L’Anisello Nunù, la dislessia spiegata ai bambini, una lezione per noi adulti.

di Tonino Scala

Quattro bambini su cento soffrono di dislessia, un disturbo dell’apprendimento che si presenta nei primi anni di scuola. Un disturbo che crea al bambino non poche difficoltà quando legge, quando fa i calcoli e quando scrive. C’è soluzione? Sì, i metodi sono tanti, ma non sono un esperto e non vorrei dilungarmi su vicende non essendo persona competente. Son certo però che in questo come in altri disturbi l’importante sia l’approccio con il bambino. Carmine Spera, un valente autore stabiese, ha provato con grande intelligenza e lungimiranza ad affrontare il tema e l’ha fatto con una canzone per bambini. Il testo in questione è “L’Anisello Nunù”, canzone in concorso al sessantesimo Zecchino d’oro. Un testo simpatico, scorrevole, divertente, efficace che prova a dare un approccio alla questione con la pazienza dovuta ai bambini, con parole semplici e senza preconcetti. Vorrei partire dall’ultima vicenda, il preconcetto. Già so cosa in tanti staranno pensando: perché proprio l’asino? Non poteva scegliere altro animale? Carmine nel solco della tradizione che va da Fedro, passando per Esopo, giungendo ai Fratelli Grimm, fino ad arrivare al famoso e amato Ciuchino di Shrek, una fiaba del 1990 di William Steig, ha utilizzato l’animale più amico dell’uomo e del bambino l’asino che ha accompagnato l’uomo per 2000 anni prima che il cavallo fosse addomesticato. Per gli adulti, che hanno preconcetti, l’asino è una figura sciocca, bislacca, senza senso; nelle fiabe, nel mondo dei bambini, non è così anzi di solito è furbo. Basti pensare che Apuelio ne ”L’asino d’oro” racconta la storia di Lucio e della sua trasformazione in asino. Lucio asino, nell’attesa di riassumere le sembianze umane, vivrà mille peripezie, mantenendo però ragionevolezza, logica, giudizio. Per non parlare poi della morale: l’aspetto non conta, non è detto che il culto dell’immagine renda felici.
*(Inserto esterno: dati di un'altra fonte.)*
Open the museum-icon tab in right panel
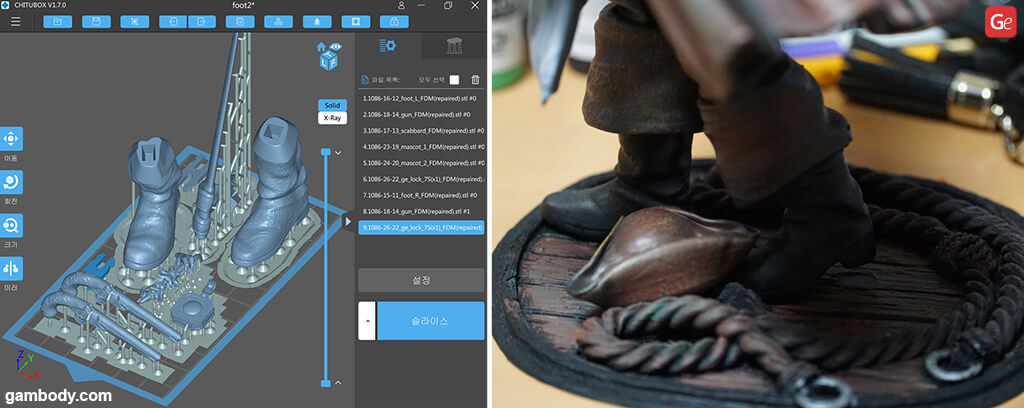Image resolution: width=1024 pixels, height=408 pixels. (452, 46)
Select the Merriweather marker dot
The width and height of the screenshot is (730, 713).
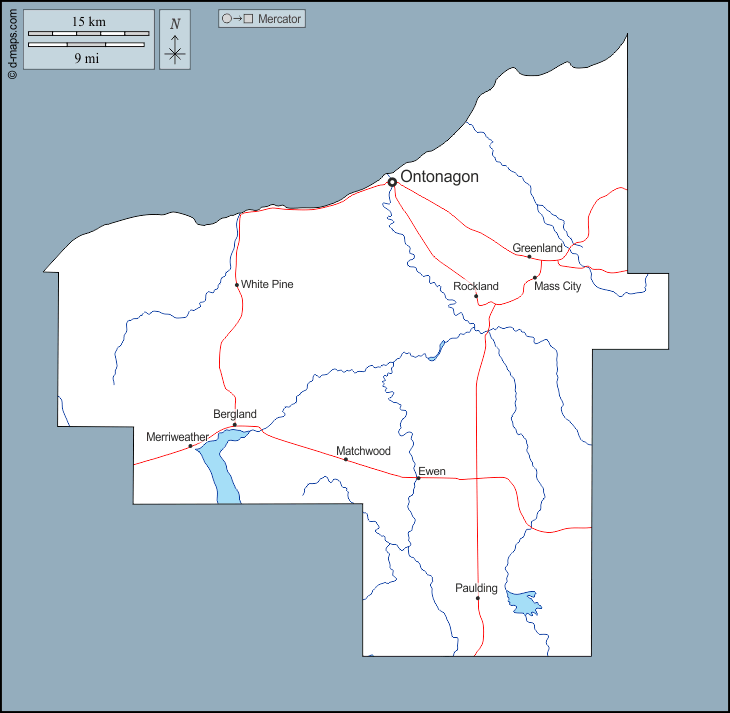(190, 446)
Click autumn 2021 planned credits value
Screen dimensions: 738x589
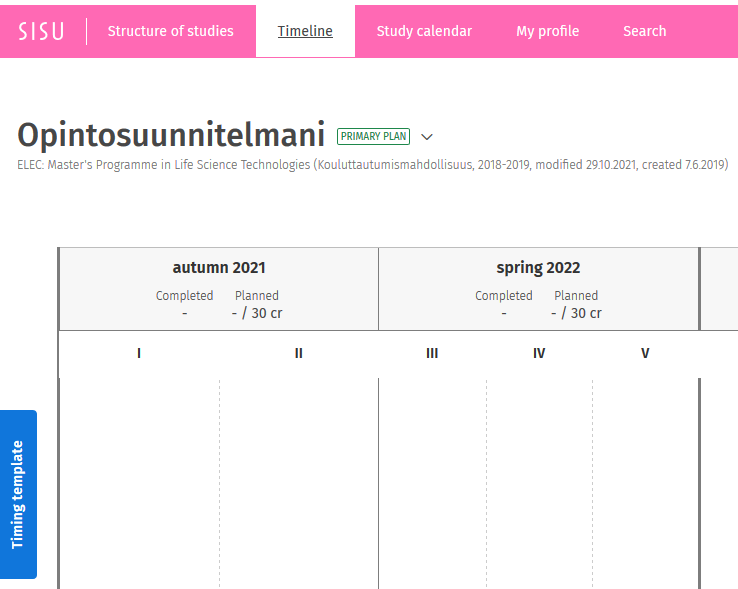(256, 313)
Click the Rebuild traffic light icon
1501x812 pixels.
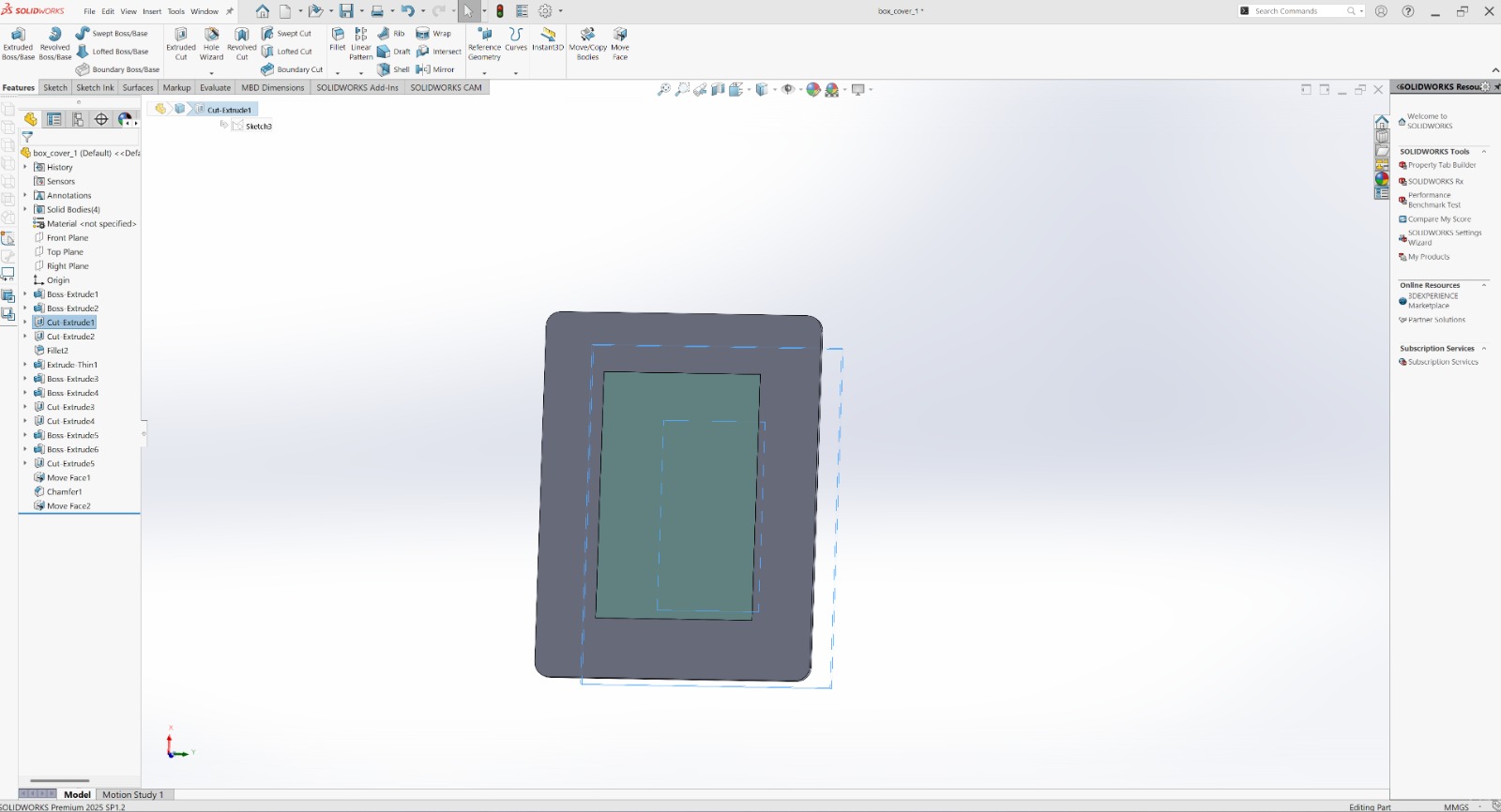tap(500, 11)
“Tutti i grandi sono stati bambini…ma pochi di essi se ne ricordano”. Ci rammenta “Il Piccolo principe” e Carmine per nostra fortuna ha un gran ricordo della sua infanzia, per questo riesce con semplicità a raccontare ai bambini come sia semplice approcciarsi anche a un disturbo. Con grande delicatezza, l’autore napoletano riesce a fare centro parlando di un asinello speciale che capovolge le parole, le inverte, talvolta le confonde, ma non è un “somaro” è un essere speciale siamo noi a non conoscerlo.

Il bambino con la dislessia ha bisogno di una guida in grado di comprenderlo, di aiutarlo nel suo percorso di vita, ma ha bisogno di star bene nel luogo dove trascorre più tempo, la scuola, gli spazi che frequenta con gli amici. Questa canzoncina lo aiuterà non poco, perché lo farà sentire speciale. Ognuno ha qualità differenti basta saperle trovare, Carmine c’è riuscito.
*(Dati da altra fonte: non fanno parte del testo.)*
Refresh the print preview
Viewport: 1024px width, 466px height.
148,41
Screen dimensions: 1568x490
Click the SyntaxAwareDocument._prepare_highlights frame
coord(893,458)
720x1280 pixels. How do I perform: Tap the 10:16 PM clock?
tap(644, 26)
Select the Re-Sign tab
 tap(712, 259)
L’artifizio del raglio capovolto poi è geniale . L’anisello Nunù quando raglia non fa “iò iò” ma “oì oì” ed è proprio questo che resta impresso al punto da renderlo simpatico e speciale.

Un testo, un ritornello che resterà impresso nella mente dei bambini, spero anche in quella di noi adulti, anche se i dubbi e le perplessità restano.

Ultima cosa non riesco a pronunciare Anisello Nunù, per me è Asinello Nunù, ho un disturbo, e si sa: l’essenziale spesso, è invisibile agli occhi!